Dans la famille Deck, on parle l'allemand de père en fils. À la maison, à table, devant la télévision... rien de surprenant alors que Jérôme, 20 ans, ait suivi une scolarité entière en classe bilingue. « Mes parents m'ont inscrit dès la maternelle. C'est moi qui ai ensuite décidé au collège et au lycée de poursuivre l'apprentissage de la langue allemande. Je me disais que ça pourrait m'être utile », dit-il. Bien lui en a pris. Chef de rang aujourd'hui au restaurant “L'Alsace à table” à Strasbourg, il est à l'aise avec une clientèle nombreuse, venue d'Outre-Rhin. « On me sollicite souvent pour m'occuper des clients germanophones. L'allemand m'est bénéfique, c'est certain que cette langue ouvre des perspectives d'emploi. C'est un vrai plus pour travailler », reconnaît-il. Prochaine étape, perfectionner son alsacien et apprendre le russe, « mais c'est plus compliqué. »

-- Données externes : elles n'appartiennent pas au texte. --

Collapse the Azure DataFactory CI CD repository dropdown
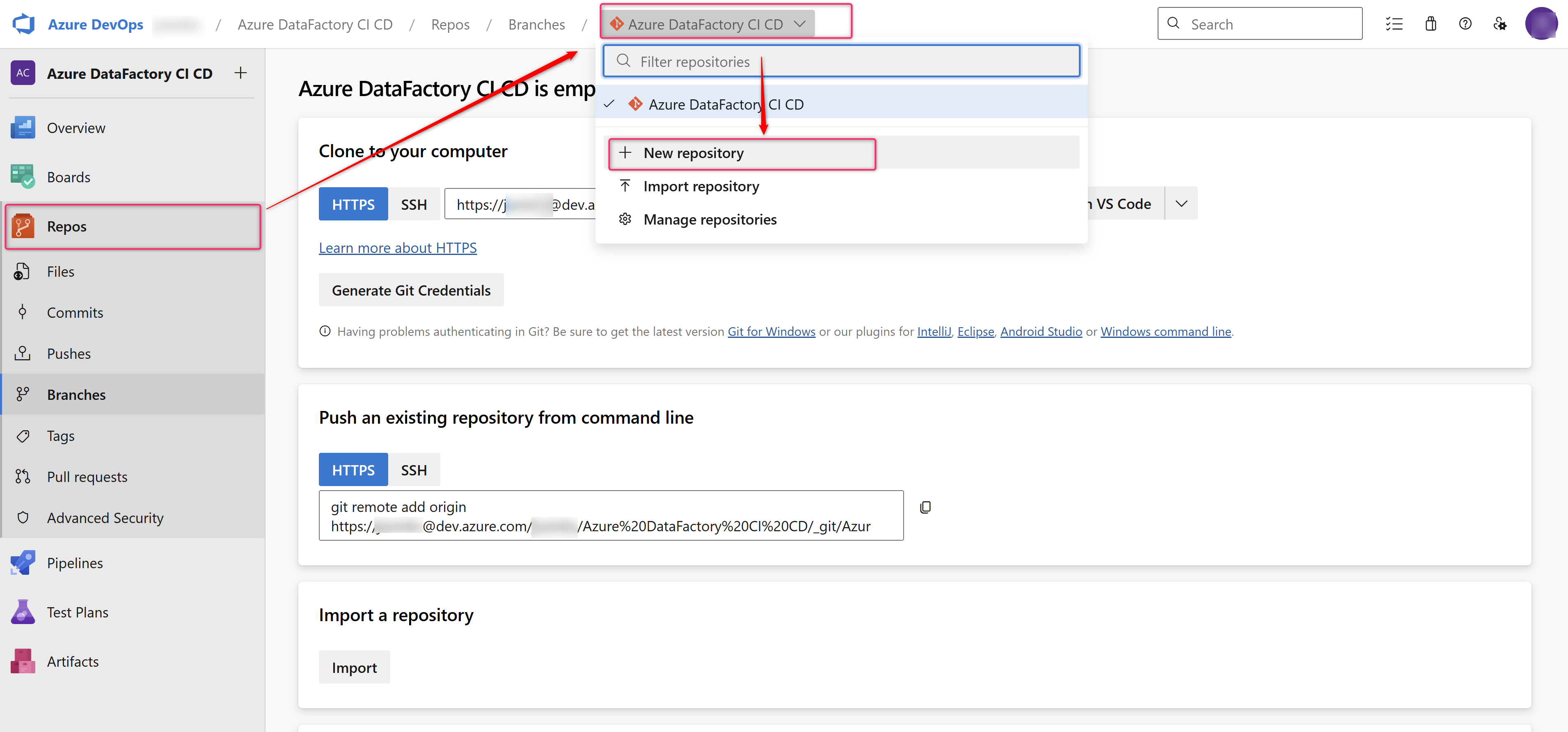 click(799, 24)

Une progression croissante
Alors qu'une manifestation se tient samedi, place Kléber, pour la défense de la langue et de la culture régionales, la filière bilingue tend à se développer en Alsace. Selon les chiffres fournis par le rectorat, ils sont 24 627 élèves, de la maternelle au lycée, à suivre cette année un cursus bilingue. Ils étaient trois fois moins au début des années 2000 (7 119). « La progression est croissante depuis 12 ans du fait de l'ouverture de classes, indique-t-on à l'Académie de Strasbourg. En primaire, le nombre d'élèves bilingues est passé de 6 731 à 19 812 ; au collège, de 344 à 3 656 aujourd'hui ; au lycée de 44 à 1 160. » Pour Claude Froehlicher, président de l'association de parents d'élèves bilingues, Eltern Alsace, inscrire son enfant en filière bilingue relève du « bon sens » : « C'est une chance pour l'avenir de son enfant. L'allemand, dit-il, est la langue la plus parlée en Europe. Pour l'emploi, ça compte. Les parents se disent aussi que ce ne peut pas être mauvais de baigner dans une culture linguistique. » Selon lui, les élèves suivant des cours mixtes, 50 % français, 50 % allemand, auraient de meilleurs résultats scolaires que les autres.